— TASK TO CARRY OUT —
Return, in their exact form, the lines that lie between the start of the data below and the line containing "Download & Links [menuitem] (157, 1175)", with both ends included.

— GIVEN INFORMATION —
------------------------------------------------------------------------
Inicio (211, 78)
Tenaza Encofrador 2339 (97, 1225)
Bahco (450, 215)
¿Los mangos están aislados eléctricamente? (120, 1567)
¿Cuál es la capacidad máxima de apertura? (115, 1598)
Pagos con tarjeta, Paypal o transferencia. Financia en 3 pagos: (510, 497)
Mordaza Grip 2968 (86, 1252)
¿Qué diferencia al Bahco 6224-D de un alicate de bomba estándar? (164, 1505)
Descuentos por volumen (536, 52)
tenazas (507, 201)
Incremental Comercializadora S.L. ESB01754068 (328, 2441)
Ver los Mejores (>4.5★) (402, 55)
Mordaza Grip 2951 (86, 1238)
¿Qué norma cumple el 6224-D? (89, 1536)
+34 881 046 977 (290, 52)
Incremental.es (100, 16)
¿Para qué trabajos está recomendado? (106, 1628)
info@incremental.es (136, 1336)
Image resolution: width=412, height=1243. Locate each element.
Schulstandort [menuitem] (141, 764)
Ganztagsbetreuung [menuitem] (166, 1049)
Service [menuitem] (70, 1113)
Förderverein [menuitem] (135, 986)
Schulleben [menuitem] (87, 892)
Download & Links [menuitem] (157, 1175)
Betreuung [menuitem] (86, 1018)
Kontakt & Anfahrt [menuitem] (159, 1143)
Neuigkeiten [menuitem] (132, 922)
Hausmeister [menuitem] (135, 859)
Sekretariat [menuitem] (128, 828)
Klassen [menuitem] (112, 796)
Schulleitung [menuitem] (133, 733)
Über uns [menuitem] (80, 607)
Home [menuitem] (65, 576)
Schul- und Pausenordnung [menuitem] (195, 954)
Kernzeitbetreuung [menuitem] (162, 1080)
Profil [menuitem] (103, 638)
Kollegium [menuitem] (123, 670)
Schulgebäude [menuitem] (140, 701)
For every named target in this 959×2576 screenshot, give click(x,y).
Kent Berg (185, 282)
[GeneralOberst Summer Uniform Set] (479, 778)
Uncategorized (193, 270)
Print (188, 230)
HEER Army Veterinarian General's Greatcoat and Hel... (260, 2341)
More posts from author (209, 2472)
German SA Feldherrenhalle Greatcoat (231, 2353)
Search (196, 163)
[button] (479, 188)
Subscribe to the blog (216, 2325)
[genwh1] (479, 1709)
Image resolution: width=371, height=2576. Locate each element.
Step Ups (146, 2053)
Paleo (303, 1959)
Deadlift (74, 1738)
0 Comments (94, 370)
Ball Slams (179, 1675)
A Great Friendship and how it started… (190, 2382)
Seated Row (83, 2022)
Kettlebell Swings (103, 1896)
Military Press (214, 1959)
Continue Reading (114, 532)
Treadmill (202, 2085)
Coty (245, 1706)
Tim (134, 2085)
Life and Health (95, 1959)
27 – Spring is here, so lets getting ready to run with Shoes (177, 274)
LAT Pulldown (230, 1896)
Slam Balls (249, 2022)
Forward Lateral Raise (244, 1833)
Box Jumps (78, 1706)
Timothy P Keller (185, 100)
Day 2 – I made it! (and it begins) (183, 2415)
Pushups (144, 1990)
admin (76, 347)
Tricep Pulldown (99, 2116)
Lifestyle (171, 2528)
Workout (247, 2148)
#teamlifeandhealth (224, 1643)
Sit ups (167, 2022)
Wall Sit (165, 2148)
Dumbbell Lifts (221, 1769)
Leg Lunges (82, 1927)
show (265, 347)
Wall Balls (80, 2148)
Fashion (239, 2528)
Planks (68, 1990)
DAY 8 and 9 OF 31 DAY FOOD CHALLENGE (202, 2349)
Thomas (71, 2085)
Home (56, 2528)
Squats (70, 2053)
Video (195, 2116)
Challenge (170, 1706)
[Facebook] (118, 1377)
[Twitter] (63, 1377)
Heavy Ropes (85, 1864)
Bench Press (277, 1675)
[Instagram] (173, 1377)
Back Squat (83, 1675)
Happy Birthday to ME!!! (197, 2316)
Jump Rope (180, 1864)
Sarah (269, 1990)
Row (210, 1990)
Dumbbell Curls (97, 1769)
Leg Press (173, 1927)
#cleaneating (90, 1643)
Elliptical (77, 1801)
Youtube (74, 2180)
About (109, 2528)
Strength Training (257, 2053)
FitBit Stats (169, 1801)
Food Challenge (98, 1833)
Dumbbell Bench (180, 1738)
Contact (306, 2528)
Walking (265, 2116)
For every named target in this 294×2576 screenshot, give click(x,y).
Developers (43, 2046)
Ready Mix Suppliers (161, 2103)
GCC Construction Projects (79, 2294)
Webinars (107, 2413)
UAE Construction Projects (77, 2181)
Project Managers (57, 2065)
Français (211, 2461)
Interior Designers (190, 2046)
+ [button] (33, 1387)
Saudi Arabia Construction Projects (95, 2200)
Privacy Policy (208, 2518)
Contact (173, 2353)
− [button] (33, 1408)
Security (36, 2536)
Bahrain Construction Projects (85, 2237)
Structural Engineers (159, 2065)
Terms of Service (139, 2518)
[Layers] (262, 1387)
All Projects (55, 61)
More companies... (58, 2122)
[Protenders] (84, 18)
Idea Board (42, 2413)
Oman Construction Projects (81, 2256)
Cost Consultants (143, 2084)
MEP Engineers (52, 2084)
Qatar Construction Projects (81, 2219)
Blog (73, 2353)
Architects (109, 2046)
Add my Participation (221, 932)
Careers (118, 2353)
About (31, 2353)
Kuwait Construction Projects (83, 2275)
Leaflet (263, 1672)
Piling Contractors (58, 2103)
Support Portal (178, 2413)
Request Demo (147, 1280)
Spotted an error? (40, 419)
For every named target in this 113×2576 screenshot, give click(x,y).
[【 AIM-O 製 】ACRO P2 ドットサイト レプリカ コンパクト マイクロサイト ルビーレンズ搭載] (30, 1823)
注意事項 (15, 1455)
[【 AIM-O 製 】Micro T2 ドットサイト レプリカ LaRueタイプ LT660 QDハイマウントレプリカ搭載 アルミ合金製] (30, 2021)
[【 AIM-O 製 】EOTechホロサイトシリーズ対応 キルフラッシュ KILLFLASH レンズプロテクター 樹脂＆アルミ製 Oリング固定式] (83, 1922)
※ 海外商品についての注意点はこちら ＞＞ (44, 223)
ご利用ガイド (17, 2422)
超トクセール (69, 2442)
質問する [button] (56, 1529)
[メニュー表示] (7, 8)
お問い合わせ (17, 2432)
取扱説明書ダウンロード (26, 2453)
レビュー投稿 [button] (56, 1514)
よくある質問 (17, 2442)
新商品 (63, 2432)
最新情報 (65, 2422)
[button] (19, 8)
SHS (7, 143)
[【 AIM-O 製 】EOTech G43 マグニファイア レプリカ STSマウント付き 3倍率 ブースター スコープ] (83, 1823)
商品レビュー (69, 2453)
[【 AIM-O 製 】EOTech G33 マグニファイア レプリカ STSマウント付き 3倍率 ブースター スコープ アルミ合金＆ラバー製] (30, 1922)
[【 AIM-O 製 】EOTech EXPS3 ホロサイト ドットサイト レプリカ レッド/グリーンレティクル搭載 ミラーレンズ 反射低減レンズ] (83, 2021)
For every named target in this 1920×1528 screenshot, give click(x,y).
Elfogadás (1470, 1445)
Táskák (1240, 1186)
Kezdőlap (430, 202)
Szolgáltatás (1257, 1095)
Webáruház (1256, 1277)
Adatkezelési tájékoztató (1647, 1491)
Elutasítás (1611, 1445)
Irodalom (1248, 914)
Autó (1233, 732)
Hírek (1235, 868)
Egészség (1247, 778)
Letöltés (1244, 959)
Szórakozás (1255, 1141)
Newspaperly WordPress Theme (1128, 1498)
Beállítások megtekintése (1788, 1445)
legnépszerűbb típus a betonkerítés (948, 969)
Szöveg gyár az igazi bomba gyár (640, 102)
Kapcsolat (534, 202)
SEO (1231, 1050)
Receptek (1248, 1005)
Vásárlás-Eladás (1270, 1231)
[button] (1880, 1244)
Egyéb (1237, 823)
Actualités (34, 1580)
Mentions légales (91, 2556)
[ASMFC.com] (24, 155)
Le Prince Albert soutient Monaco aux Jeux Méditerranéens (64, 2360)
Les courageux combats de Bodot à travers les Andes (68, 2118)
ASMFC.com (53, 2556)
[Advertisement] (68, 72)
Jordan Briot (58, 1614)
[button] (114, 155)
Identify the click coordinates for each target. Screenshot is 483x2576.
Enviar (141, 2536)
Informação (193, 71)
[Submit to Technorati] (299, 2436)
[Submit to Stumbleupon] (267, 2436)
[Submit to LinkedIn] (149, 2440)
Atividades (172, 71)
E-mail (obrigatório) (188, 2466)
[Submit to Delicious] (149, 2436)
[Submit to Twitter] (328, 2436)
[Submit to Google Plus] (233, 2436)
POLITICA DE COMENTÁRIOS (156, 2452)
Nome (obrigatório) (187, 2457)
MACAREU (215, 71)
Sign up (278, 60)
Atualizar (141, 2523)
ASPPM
------------------------------------------------------------------------
— ANSWER TO THE EXERCISE —
Inicio (211, 78)
Tenaza Encofrador 2339 (97, 1225)
Bahco (450, 215)
¿Los mangos están aislados eléctricamente? (120, 1567)
¿Cuál es la capacidad máxima de apertura? (115, 1598)
Pagos con tarjeta, Paypal o transferencia. Financia en 3 pagos: (510, 497)
Mordaza Grip 2968 (86, 1252)
¿Qué diferencia al Bahco 6224-D de un alicate de bomba estándar? (164, 1505)
Descuentos por volumen (536, 52)
tenazas (507, 201)
Incremental Comercializadora S.L. ESB01754068 (328, 2441)
Ver los Mejores (>4.5★) (402, 55)
Mordaza Grip 2951 (86, 1238)
¿Qué norma cumple el 6224-D? (89, 1536)
+34 881 046 977 (290, 52)
Incremental.es (100, 16)
¿Para qué trabajos está recomendado? (106, 1628)
info@incremental.es (136, 1336)
Image resolution: width=412, height=1243. Locate each element.
Schulstandort [menuitem] (141, 764)
Ganztagsbetreuung [menuitem] (166, 1049)
Service [menuitem] (70, 1113)
Förderverein [menuitem] (135, 986)
Schulleben [menuitem] (87, 892)
Download & Links [menuitem] (157, 1175)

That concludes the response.